This was the third disaster involving a big passenger jet in the area in as many years, and the second to befall a Boeing airliner. In all three crashes, the planes lost power too quickly to make an emergency landing.
According to the American National Transport and Safety Board, the plane was tracked on radar 31 minutes after take-off, flying completely normally at 33,000 feet. Just 36 seconds later, the radar reading had it at 19,100 feet, a catastrophic fall equivalent to 23,200 feet per minute. The last radio communication with the plane was 28 minutes into the flight, at least three minutes before it lost altitude.
Investigators in New York were quick to dampen speculation that a bomb was a likely cause. "We have no threats, we have no one claiming responsibility," said Jim Davis, an FBI spokesman. But authorities disclosed there was a month-old threat that a bomb would "soon" be used on a flight departing from Los Angeles or New York. There was also a report that one passenger booked through to Cairo had left the aircraft at John F Kennedy airport. He was found to be an employee of the airline who had attended a seminar in Los Angeles.
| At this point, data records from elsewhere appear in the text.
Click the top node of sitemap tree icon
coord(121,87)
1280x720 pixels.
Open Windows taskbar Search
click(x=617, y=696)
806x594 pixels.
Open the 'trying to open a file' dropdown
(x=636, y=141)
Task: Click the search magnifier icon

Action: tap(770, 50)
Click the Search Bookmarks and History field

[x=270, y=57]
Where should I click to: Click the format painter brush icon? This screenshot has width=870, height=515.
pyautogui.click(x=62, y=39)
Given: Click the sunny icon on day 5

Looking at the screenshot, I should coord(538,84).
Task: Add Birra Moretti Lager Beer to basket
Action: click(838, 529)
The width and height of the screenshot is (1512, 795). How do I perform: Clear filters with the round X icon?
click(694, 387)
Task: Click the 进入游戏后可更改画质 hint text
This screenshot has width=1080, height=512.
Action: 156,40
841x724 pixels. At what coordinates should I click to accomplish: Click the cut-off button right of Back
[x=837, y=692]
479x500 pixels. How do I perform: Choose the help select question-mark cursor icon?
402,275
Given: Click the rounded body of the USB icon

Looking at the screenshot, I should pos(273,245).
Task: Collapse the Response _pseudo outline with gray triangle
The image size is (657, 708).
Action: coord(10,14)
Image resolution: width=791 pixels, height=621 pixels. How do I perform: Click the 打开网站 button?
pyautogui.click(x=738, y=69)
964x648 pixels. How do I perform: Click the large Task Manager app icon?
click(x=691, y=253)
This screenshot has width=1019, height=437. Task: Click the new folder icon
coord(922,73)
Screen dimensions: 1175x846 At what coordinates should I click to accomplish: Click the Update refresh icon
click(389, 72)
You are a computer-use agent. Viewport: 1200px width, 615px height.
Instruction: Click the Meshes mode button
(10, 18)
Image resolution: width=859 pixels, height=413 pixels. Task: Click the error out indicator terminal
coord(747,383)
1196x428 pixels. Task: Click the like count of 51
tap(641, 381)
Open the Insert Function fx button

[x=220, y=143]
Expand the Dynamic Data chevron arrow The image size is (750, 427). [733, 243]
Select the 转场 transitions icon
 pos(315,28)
There were 199 passengers and 18 crew on the plane, including 62 Egyptians and up to 131 Americans. Grand Circle Travel, an agent in Boston, had 54 clients, all over the age of 50, on the plane. They had booked a 14-day trip touring Egypt and the Nile and "all indications" were they were on board.
The aircraft was on the final leg of a round-trip journey from Cairo to Los Angeles. The crew included four pilots, all of whom had many years' experience.
Wreckage, including seat cushions and pieces of liferafts, were sighted by a US merchant marine ship about 60 miles south of Nantucket within hours of the plane going missing. The first bodies were recovered soon afterwards.
The route taken by the plane was similar to that of TWA 800, the jumbo jet that crashed off Long Island in 1996, and Swissair 111, the McDonnell Douglas plane that crashed last year while trying to make an emergency landing at Halifax, Canada. That flight path, however, is used by hundreds of passenger planes flying from New York across the Atlantic each day.
After more fanciful explanations - such as the coincidence of Hallowe'en or computer confusion generated by the change from summer to winter time - were dismissed, attention focused on the possibility of catastrophic mechanical failure or terrorism. The weather at the time was good.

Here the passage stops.